已存储条目
★ ★ ★
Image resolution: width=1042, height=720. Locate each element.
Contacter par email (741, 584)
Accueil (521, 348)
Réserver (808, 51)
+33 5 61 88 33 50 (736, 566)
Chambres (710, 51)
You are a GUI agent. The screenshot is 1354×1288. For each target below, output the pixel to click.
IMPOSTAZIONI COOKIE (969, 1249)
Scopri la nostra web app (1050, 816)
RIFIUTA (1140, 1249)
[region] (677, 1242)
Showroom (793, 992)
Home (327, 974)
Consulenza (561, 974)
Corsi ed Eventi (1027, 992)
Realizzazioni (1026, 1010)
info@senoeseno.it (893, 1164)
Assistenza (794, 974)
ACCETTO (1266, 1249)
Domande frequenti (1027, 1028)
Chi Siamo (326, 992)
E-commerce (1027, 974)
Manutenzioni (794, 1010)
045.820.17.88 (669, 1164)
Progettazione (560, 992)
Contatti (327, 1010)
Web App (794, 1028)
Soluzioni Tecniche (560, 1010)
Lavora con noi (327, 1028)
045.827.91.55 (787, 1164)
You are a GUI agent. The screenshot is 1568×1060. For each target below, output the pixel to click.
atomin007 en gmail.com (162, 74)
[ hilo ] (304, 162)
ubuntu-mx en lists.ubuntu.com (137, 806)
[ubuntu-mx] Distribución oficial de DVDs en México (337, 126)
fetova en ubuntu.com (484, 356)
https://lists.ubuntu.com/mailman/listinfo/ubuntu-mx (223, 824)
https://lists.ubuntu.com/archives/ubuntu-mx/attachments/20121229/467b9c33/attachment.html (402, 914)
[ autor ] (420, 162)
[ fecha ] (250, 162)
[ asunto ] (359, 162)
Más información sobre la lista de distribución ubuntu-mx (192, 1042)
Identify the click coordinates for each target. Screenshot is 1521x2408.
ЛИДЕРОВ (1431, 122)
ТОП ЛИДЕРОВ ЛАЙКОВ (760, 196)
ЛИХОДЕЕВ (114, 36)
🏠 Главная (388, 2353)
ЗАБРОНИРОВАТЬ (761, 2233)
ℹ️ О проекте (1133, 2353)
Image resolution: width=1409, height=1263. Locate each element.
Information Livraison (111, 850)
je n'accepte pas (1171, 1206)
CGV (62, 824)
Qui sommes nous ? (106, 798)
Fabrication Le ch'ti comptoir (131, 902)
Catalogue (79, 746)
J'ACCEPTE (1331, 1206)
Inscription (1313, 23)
★ ★ ★
• [任务说明] 逐行原样复现上方全部条目，不增删或改动任何字符。

• [最终答案]
Image resolution: width=1042, height=720. Locate each element.
Contacter par email (741, 584)
Accueil (521, 348)
Réserver (808, 51)
+33 5 61 88 33 50 (736, 566)
Chambres (710, 51)
You are a GUI agent. The screenshot is 1354×1288. For each target below, output the pixel to click.
IMPOSTAZIONI COOKIE (969, 1249)
Scopri la nostra web app (1050, 816)
RIFIUTA (1140, 1249)
[region] (677, 1242)
Showroom (793, 992)
Home (327, 974)
Consulenza (561, 974)
Corsi ed Eventi (1027, 992)
Realizzazioni (1026, 1010)
info@senoeseno.it (893, 1164)
Assistenza (794, 974)
ACCETTO (1266, 1249)
Domande frequenti (1027, 1028)
Chi Siamo (326, 992)
E-commerce (1027, 974)
Manutenzioni (794, 1010)
045.820.17.88 (669, 1164)
Progettazione (560, 992)
Contatti (327, 1010)
Web App (794, 1028)
Soluzioni Tecniche (560, 1010)
Lavora con noi (327, 1028)
045.827.91.55 (787, 1164)
You are a GUI agent. The screenshot is 1568×1060. For each target below, output the pixel to click.
atomin007 en gmail.com (162, 74)
[ hilo ] (304, 162)
ubuntu-mx en lists.ubuntu.com (137, 806)
[ubuntu-mx] Distribución oficial de DVDs en México (337, 126)
fetova en ubuntu.com (484, 356)
https://lists.ubuntu.com/mailman/listinfo/ubuntu-mx (223, 824)
https://lists.ubuntu.com/archives/ubuntu-mx/attachments/20121229/467b9c33/attachment.html (402, 914)
[ autor ] (420, 162)
[ fecha ] (250, 162)
[ asunto ] (359, 162)
Más información sobre la lista de distribución ubuntu-mx (192, 1042)
Identify the click coordinates for each target. Screenshot is 1521x2408.
ЛИДЕРОВ (1431, 122)
ТОП ЛИДЕРОВ ЛАЙКОВ (760, 196)
ЛИХОДЕЕВ (114, 36)
🏠 Главная (388, 2353)
ЗАБРОНИРОВАТЬ (761, 2233)
ℹ️ О проекте (1133, 2353)
Image resolution: width=1409, height=1263. Locate each element.
Information Livraison (111, 850)
je n'accepte pas (1171, 1206)
CGV (62, 824)
Qui sommes nous ? (106, 798)
Fabrication Le ch'ti comptoir (131, 902)
Catalogue (79, 746)
J'ACCEPTE (1331, 1206)
Inscription (1313, 23)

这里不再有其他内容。